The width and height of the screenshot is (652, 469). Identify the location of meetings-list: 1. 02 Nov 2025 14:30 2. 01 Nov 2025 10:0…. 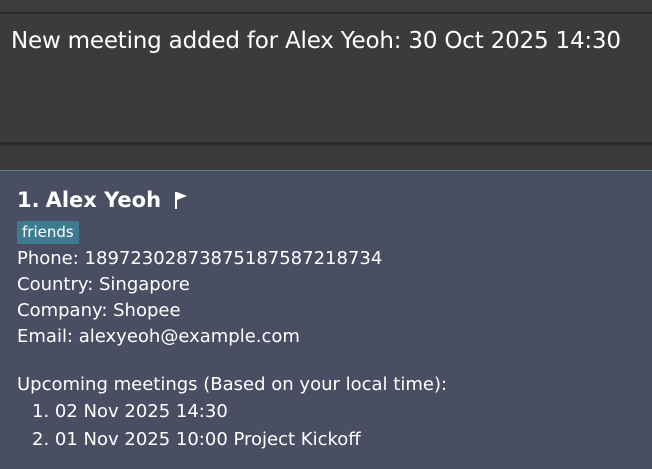
(232, 426).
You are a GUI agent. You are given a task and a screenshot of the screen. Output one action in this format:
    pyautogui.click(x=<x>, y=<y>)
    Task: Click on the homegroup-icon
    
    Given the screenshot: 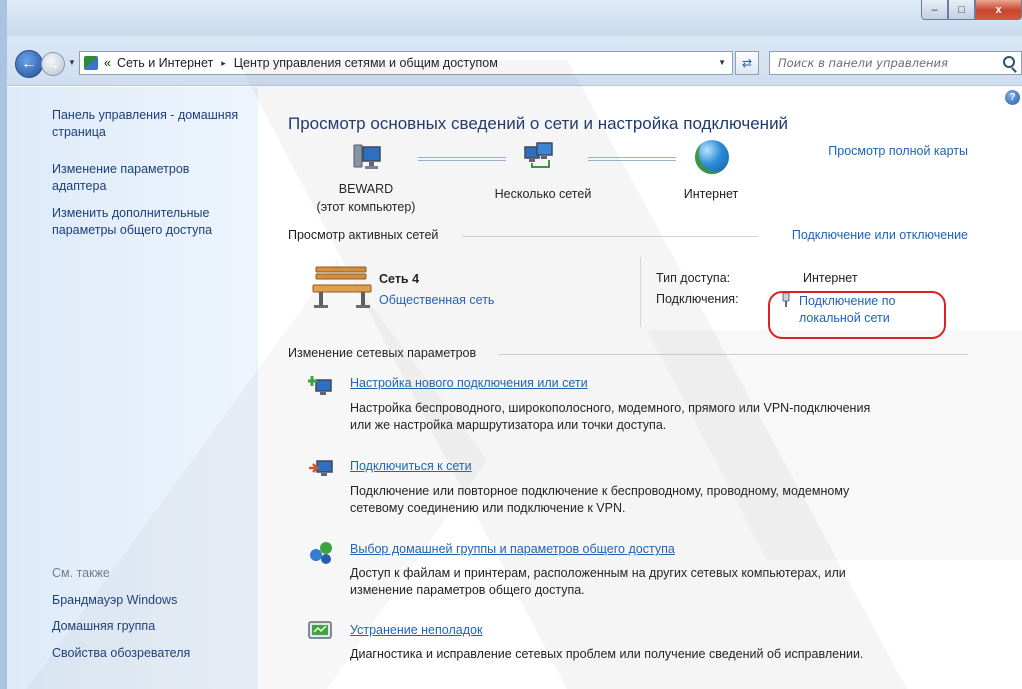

------

[Problem description]: Retype all of the data above word for word, character for character, but leave the pictures out.

[Result]:
The width and height of the screenshot is (652, 469). Identify the location of meetings-list: 1. 02 Nov 2025 14:30 2. 01 Nov 2025 10:0…. 
(232, 426).
You are a GUI agent. You are given a task and a screenshot of the screen. Output one action in this format:
    pyautogui.click(x=<x>, y=<y>)
    Task: Click on the homegroup-icon
    
    Given the screenshot: 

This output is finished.